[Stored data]
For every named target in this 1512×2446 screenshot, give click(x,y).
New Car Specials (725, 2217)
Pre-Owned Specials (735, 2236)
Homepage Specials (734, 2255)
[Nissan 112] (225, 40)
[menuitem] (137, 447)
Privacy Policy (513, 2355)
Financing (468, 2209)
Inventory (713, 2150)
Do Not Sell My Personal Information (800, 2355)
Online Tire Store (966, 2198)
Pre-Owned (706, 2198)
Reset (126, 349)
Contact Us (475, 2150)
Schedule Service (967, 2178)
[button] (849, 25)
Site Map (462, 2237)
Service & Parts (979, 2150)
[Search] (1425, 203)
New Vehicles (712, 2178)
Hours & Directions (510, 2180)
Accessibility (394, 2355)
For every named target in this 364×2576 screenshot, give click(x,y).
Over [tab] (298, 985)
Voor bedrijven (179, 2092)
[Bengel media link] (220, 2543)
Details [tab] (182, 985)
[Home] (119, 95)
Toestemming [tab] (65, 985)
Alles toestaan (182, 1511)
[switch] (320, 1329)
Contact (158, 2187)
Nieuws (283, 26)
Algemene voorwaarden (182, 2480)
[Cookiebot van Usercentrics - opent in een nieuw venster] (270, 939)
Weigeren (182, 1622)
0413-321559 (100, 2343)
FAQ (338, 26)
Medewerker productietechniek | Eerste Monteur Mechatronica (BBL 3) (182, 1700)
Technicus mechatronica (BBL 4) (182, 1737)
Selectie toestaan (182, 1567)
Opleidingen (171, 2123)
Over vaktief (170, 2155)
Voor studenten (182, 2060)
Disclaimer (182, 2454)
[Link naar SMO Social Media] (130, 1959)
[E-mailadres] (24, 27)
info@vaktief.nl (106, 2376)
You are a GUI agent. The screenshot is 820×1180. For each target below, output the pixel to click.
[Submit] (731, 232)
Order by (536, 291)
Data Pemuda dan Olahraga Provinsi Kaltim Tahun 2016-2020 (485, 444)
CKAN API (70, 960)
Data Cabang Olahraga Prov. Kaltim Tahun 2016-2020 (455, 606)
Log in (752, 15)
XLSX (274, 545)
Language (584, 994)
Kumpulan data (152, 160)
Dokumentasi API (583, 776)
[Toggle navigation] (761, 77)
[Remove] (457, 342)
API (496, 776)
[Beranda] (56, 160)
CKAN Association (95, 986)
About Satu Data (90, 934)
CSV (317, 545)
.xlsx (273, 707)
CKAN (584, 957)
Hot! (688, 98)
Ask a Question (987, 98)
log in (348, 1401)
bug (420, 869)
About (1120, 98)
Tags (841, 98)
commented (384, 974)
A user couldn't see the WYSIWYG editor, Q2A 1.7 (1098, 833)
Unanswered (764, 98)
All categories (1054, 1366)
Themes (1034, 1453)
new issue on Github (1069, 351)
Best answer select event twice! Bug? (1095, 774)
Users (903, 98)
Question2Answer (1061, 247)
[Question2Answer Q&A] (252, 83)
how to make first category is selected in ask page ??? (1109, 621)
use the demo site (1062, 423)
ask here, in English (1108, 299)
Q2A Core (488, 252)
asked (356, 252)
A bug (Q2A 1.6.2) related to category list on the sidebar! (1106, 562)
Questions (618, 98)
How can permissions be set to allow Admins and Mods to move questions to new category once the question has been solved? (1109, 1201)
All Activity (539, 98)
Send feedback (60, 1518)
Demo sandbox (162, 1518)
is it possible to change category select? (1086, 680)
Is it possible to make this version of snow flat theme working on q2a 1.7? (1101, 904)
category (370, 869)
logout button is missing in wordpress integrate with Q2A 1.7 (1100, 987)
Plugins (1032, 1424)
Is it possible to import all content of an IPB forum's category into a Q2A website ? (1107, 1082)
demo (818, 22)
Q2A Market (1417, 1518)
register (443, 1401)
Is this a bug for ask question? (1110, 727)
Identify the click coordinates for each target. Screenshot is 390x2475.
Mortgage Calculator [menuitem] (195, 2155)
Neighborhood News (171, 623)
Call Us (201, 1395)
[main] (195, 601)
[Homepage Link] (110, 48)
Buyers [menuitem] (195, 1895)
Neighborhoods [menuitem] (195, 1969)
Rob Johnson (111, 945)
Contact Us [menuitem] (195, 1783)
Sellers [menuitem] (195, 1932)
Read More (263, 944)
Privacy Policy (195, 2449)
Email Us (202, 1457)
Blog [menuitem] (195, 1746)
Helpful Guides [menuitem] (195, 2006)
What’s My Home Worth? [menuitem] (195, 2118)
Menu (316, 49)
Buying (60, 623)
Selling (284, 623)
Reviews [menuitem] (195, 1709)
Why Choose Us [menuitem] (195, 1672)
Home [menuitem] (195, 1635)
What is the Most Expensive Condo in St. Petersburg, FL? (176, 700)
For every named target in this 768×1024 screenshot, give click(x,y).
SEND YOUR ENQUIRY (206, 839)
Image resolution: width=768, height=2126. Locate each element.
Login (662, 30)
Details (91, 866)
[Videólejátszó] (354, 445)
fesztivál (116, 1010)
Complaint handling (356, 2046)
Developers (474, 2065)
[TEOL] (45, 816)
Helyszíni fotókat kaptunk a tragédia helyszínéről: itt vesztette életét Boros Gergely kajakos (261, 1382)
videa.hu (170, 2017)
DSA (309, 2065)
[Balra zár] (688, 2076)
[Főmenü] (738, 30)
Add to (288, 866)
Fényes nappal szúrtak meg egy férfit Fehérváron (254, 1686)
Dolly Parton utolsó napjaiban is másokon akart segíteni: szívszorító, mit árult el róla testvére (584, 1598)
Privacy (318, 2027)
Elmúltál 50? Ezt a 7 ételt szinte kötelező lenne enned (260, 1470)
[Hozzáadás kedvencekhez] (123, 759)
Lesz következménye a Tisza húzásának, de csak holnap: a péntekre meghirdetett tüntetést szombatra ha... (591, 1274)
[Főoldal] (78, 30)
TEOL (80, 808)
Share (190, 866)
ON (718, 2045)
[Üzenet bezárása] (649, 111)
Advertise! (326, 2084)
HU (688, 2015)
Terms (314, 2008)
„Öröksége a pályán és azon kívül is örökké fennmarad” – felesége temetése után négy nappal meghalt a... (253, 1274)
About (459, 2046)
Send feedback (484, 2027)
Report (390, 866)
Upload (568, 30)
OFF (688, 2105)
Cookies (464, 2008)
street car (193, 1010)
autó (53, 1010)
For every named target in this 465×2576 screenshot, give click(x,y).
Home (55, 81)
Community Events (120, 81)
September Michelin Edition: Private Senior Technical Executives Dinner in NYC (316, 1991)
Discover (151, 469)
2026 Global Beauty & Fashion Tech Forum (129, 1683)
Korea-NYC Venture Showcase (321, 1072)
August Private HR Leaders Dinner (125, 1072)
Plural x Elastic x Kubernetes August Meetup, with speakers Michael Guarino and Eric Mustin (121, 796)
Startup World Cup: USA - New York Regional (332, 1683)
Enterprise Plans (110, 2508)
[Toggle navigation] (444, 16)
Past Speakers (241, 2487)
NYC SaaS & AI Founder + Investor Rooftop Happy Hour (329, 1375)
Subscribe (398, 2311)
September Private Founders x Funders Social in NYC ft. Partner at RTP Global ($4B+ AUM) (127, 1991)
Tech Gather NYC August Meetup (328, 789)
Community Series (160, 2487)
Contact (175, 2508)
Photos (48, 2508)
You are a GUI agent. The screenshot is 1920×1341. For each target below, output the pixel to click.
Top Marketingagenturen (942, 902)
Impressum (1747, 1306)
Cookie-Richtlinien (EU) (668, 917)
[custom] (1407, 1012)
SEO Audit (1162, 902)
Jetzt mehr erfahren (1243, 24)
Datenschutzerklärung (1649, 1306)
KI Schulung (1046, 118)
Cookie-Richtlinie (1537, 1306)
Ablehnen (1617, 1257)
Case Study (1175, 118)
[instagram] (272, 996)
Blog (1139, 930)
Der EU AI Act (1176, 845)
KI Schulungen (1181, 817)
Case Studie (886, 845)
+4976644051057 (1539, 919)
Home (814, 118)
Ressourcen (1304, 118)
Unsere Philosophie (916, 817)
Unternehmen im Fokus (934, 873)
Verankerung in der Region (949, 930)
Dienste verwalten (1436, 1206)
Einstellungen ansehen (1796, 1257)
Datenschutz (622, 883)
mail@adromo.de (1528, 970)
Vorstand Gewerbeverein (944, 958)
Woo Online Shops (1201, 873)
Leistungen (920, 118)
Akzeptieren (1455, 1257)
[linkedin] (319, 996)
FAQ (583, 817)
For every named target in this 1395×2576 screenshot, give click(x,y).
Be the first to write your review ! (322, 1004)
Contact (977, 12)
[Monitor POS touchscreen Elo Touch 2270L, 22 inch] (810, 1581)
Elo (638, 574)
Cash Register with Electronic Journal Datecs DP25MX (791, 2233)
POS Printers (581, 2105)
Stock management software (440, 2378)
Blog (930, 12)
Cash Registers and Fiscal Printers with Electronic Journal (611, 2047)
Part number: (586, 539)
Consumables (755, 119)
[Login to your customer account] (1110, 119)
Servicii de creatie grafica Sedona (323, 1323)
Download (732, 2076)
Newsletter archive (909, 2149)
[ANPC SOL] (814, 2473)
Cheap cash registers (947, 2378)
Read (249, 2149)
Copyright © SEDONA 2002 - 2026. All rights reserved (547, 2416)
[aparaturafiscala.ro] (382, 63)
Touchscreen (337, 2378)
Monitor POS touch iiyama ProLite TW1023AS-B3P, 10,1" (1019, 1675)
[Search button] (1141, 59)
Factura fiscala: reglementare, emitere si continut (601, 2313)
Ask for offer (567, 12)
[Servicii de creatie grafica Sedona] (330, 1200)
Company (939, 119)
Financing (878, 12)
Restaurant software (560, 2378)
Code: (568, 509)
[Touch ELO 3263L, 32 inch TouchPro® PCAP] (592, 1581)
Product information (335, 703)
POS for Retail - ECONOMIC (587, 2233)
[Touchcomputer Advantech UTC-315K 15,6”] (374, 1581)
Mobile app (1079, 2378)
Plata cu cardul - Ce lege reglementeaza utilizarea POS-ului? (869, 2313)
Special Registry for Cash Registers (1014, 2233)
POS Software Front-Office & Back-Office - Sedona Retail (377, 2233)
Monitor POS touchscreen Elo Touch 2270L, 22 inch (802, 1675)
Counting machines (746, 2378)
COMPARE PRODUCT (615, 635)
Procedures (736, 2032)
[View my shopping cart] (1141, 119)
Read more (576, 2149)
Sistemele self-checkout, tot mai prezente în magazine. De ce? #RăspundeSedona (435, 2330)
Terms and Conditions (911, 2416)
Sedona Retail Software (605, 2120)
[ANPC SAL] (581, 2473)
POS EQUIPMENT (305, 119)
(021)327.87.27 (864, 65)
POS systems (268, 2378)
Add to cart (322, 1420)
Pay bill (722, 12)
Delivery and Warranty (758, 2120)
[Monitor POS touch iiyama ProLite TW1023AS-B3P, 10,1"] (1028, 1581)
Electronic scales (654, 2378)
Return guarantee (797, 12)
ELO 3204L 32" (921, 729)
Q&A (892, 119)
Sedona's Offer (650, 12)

**TASK TO CARRY OUT**
Copy each line in the data that holds the word "first".

**RESULT FOR THIS TASK**
how to make first category is selected in ask page ??? (1109, 621)
Be the first to write your review ! (322, 1004)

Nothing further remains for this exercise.